- What you have to do
Pick up the Pere Marquette State Park article after its final sentence and keep writing.

- Page excerpt
= = = = = = =

Pere Marquette State Park facts for kids
Quick facts for kidsPere Marquette State Park
IUCN Category III (Natural Monument)
|Location||Jersey County, Illinois, USA|
|Nearest city||Grafton, Illinois|
|Area||8,050 acres (3,260 ha)|
|Governing body||Illinois Department of Natural Resources|
Pere Marquette State Park Lodge and Cabins
|Location||Box 158, Grafton, Illinois|
|Area||16 acres (6.5 ha)|
|Architect||Booten, Joseph F.|
|MPS||Illinois State Parks Lodges and Cabins TR|
|NRHP reference No.||85002405|
|Added to NRHP||March 4, 1985|
Pere Marquette State Park is an 8,050-acre (3,260 ha) protected area in southwestern Jersey County, Illinois, United States. It is located near the city of Grafton, Illinois, at the confluence of the Mississippi River and the Illinois River. The park is located on Illinois Route 100, which at this location is also part of both the Great River Road and the Meeting of the Great Rivers Scenic Byway. The park is operated and maintained by the Illinois Department of Natural Resources, and is Illinois' largest state park in area. The park is also part of the Confluence Greenway and is at the northwestern end of the 21.5-mile (34.6 km) Sam Vadalabene Bike Trail.

= = = = = = =

- Source data

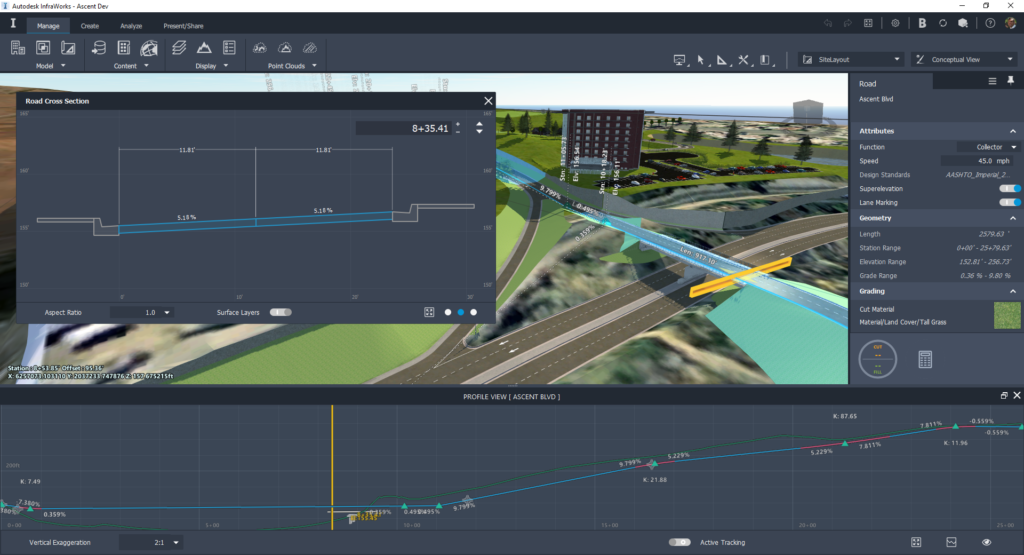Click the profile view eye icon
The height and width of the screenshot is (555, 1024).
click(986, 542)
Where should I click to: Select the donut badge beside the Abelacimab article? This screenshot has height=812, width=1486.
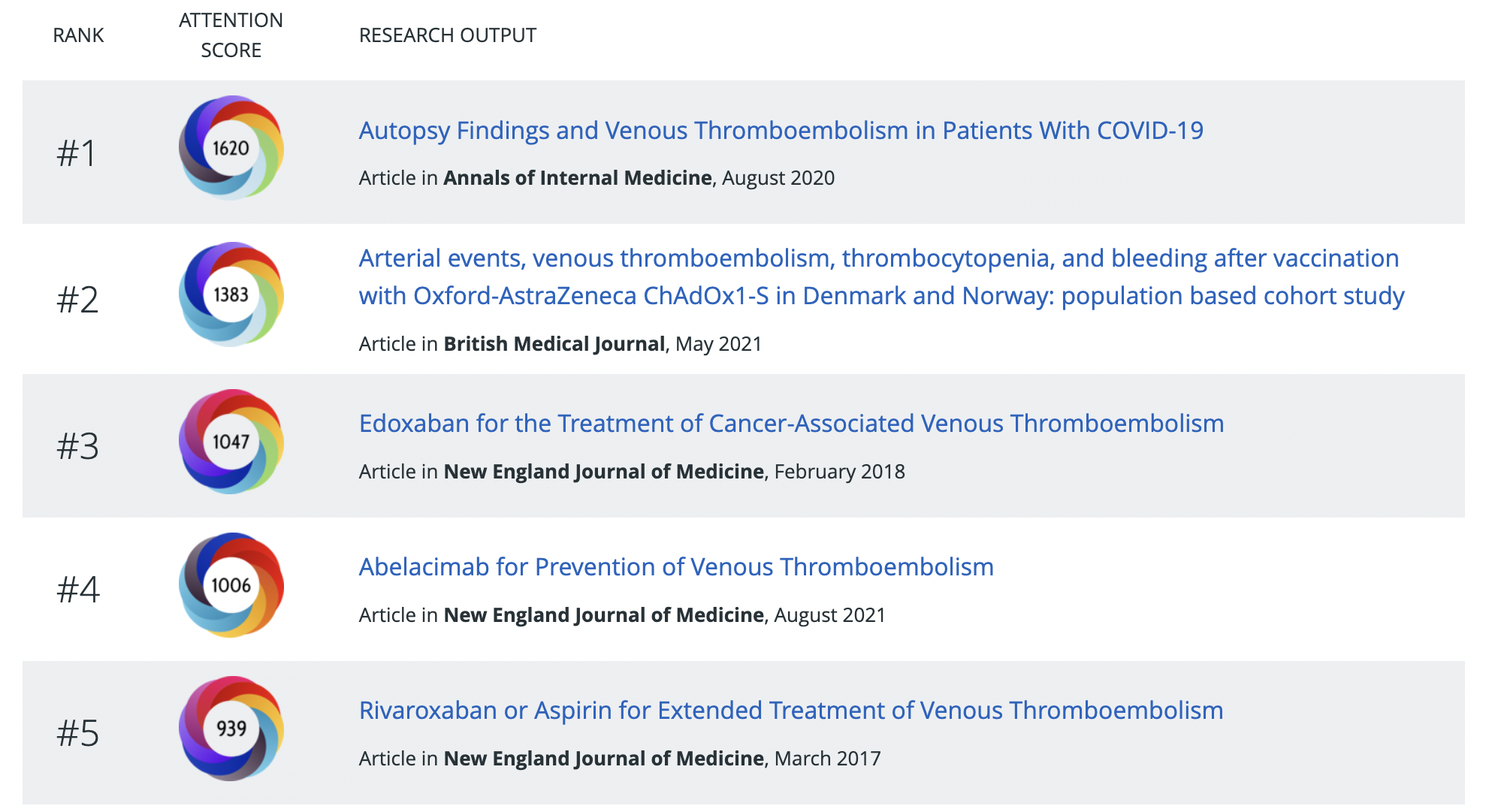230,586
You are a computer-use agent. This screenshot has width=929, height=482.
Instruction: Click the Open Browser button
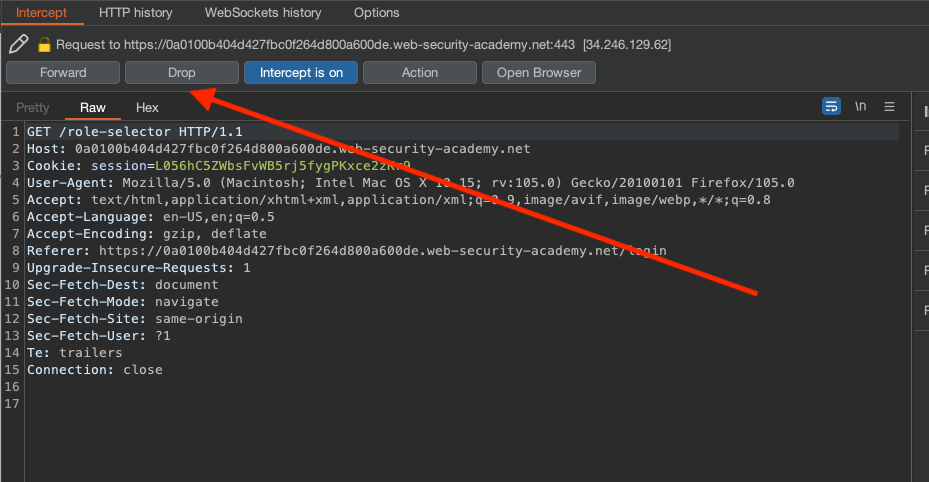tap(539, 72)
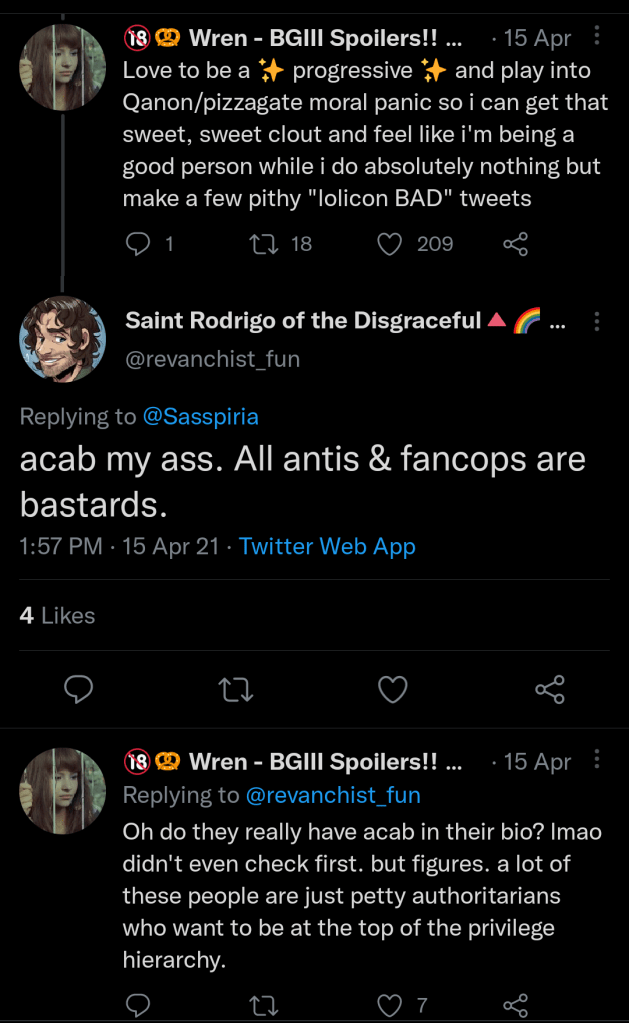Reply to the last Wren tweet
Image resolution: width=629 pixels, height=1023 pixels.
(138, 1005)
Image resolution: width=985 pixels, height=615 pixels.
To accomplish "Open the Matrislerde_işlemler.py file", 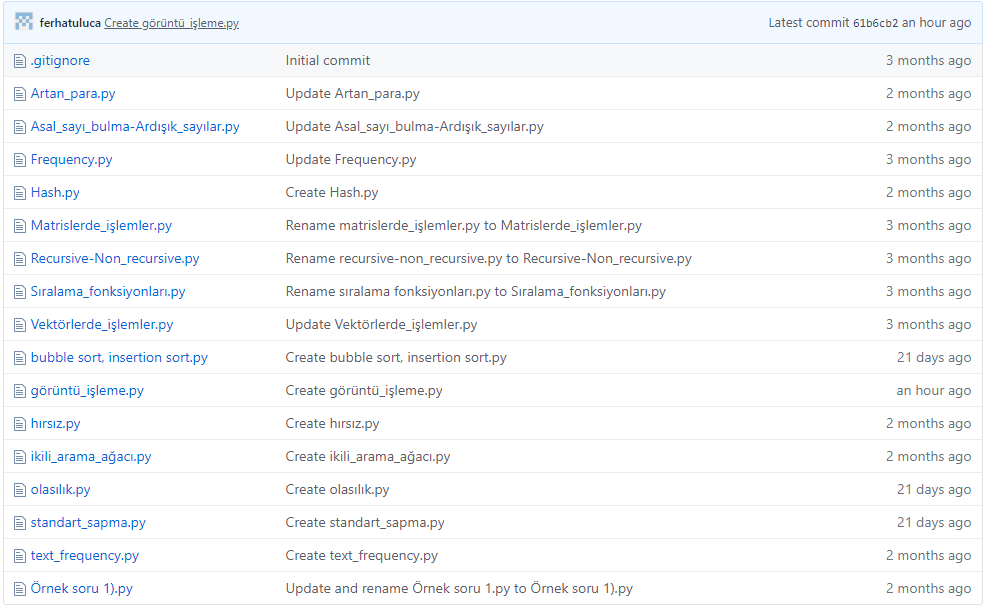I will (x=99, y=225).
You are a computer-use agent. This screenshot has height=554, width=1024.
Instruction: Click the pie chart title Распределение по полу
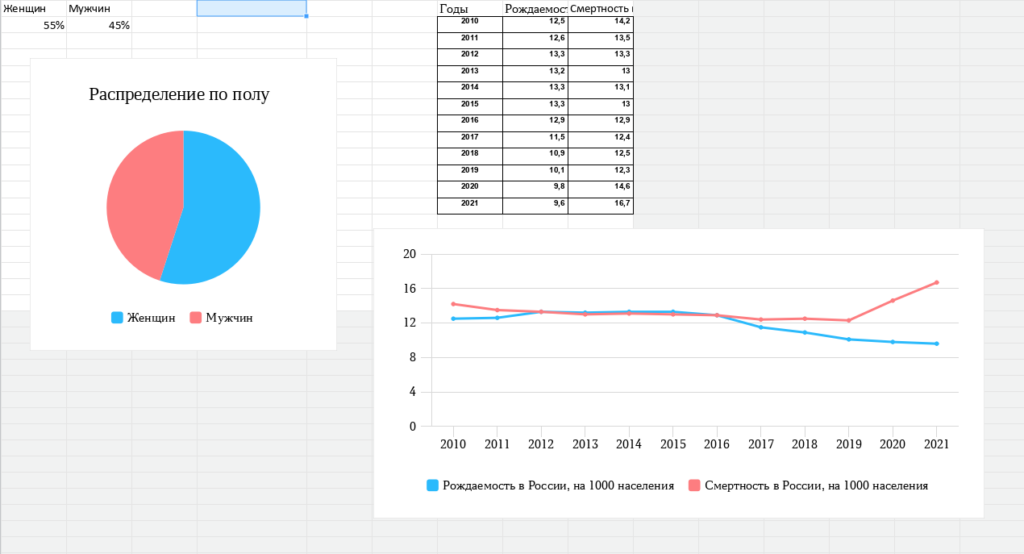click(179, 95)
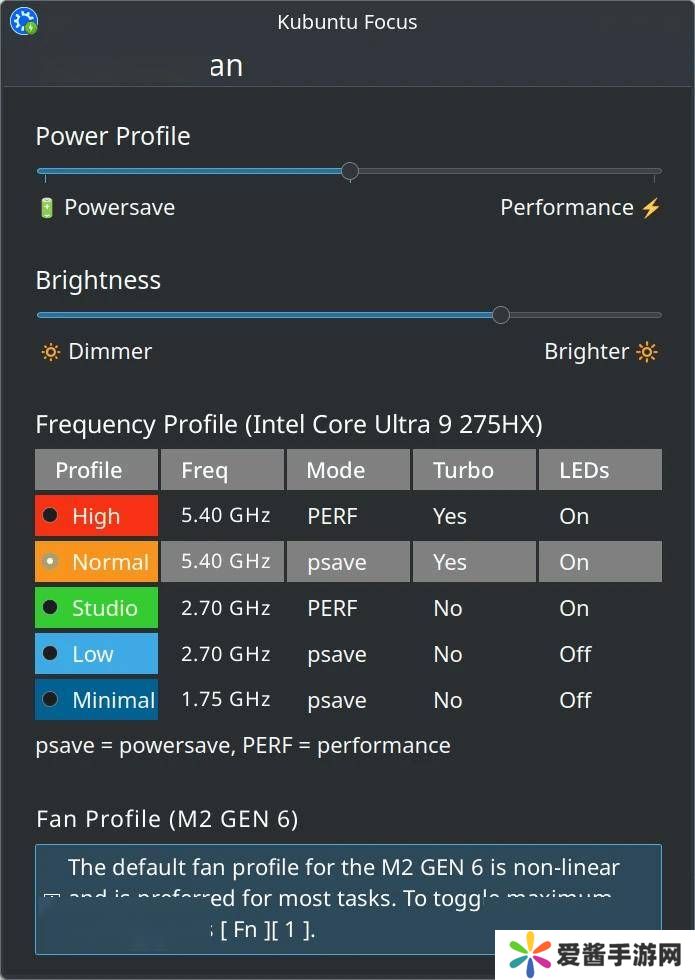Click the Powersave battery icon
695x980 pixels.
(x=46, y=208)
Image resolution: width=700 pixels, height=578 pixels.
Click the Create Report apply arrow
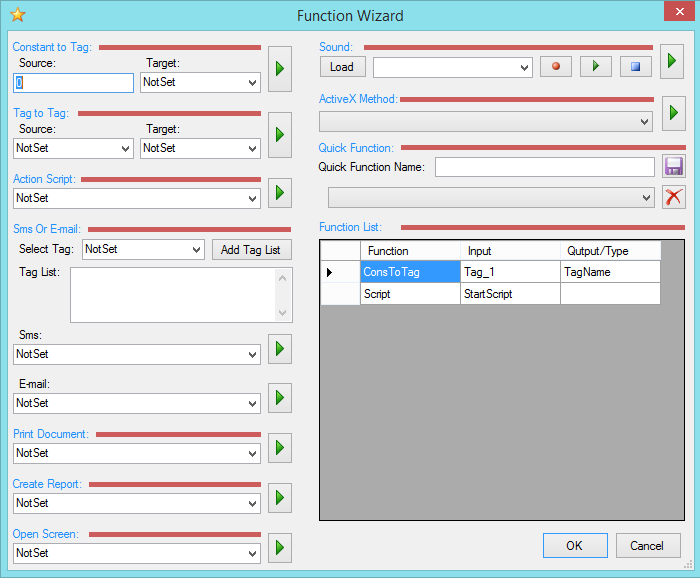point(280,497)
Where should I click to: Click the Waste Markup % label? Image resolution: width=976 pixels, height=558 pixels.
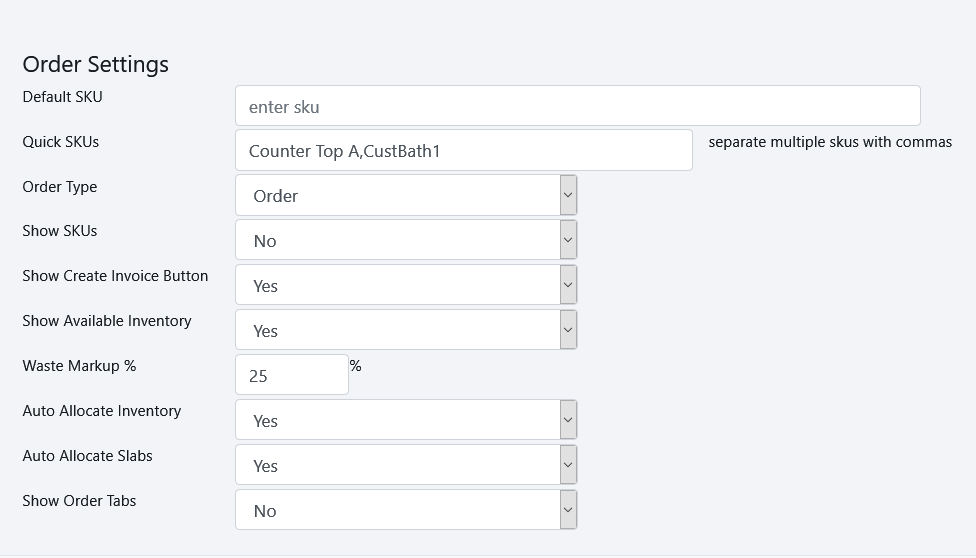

= = = = = = =

- Written reply
History of park
The park was named in honor of Father (Père) Jacques Marquette, a Jesuit priest who was the co-leader, with his comrade Louis Jolliet, of a 1673 voyage of exploration on the Mississippi River. Marquette was the first European to map the mouth of the Illinois River, which he and Joliet used to return from the Mississippi to the Great Lakes.
At the mouth of the Illinois River, the explorers found one of the richest and most densely settled regions of North America, fully utilized by Native Americans of the Illini Confederacy. Large catches of fish, shellfish, and waterbirds were yielded from the rivers and adjacent wetlands. On top of the river bluffs, fertile windblown loess and topsoil could be used to grow corn, beans, and squash.
During the years since 1673, many changes have taken place to this region. The beds of mussels and other shellfish have dwindled, harmed by over-harvesting and possible disease. Exotic fish, such as the Asian carps, have swum into the rivers and have partially replaced native species such as largemouth bass, bluegill, catfish, and crappie.
One signature Pere Marquette State Park species, the American bald eagle, has made a remarkable comeback that started in the 1990s. Hundreds of eagles that nest in the wetland areas to the north congregate in and around the park areas in late winter to catch and eat fish during the cold months.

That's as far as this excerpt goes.